Another convenient consideration for researchers is an understanding of the relative degree of 'separateness' between senses. 'Well-separated' typically implies substantial semantic differentiation among senses [27]. However, 'well-separated' senses within a clinical text may also imply different uses within various sections of a single clinical note (e.g., different relative note location or different section). In principle, well-separated senses should then yield a higher accuracy for classification or clustering [4,28,29]. For instance, 'CVA' has two well-separated senses, 'cerebrovascular accident' and 'costovertebral angle'. In our experience, most of the feature sets for 'CVA' perform high accuracies, over 95%, when the SVM algorithm is used with only a few dozen samples during the training phases. Therefore, depending on the degree of separation, the necessary sample size for a training phase to achieve good performance might be estimated [4,30]. We have found to date a simple trend that acronyms or abbreviations having a single highly prevalent sense need more training samples than acronyms or abbreviations having evenly distributed senses to achieve significant performance improvements.
IV. Discussion
The proliferative use of acronyms and abbreviations in the clinical domain makes automatic sense disambiguation of acronyms and abbreviations for medical NLP systems an important ongoing challenge and area of research. For this pilot research, we studied WSD tasks for a few acronyms and abbreviations from clinical notes. From this, we have learned the following lessons: 1) practical difficulties with using clinical text that must be solved including language, structure and formatting issues, as well as lack of resources for clinical text and privacy issues; 2) starting from simple approaches, such as single features using well-known ML algorithms or using of well-separated senses is a sensible initial approach; and 3) to understand the performance of ML algorithms better, one should consider the distribution of senses of an acronym or abbreviation as well as the degree of separateness between senses and of usage between different long forms of an acronym. After these simple approaches, we need to customize tools and knowledge in order to harmonize clinical resources or to develop new tools from clinical fields.

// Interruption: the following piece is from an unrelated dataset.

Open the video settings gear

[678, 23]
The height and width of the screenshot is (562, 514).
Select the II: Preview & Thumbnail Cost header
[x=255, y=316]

According to several literature reviews examining biomedical and clinical documents, an optimal feature or set of features that will adequately address the disambiguation problem for biomedical or general English acronyms and abbreviation has not been found [9,16,30]. Due to these factors, accomplishing representative and optimal feature selection, a key step for classification or clustering, is an area of open research. Even if there are particular advantages and disadvantages of individual features within the clinical domain, there is no absolute superior feature identified for this task to date. Further study is needed with careful consideration of overfitting in clinical acronym and abbreviation WSD.
Acknowledgments
This work was supported by the American Surgical Association Foundation Fellowship, the University of Minnesota Institute for Health Informatics Seed Grant, and by the National Library of Medicine (#R01 LM009623-01). We would like to thank Fairview Health Services for support of this research. The authors also thank Serguei Pakhomov PhD for insightful comments.
Notes
No potential conflict of interest relevant to this article was reported.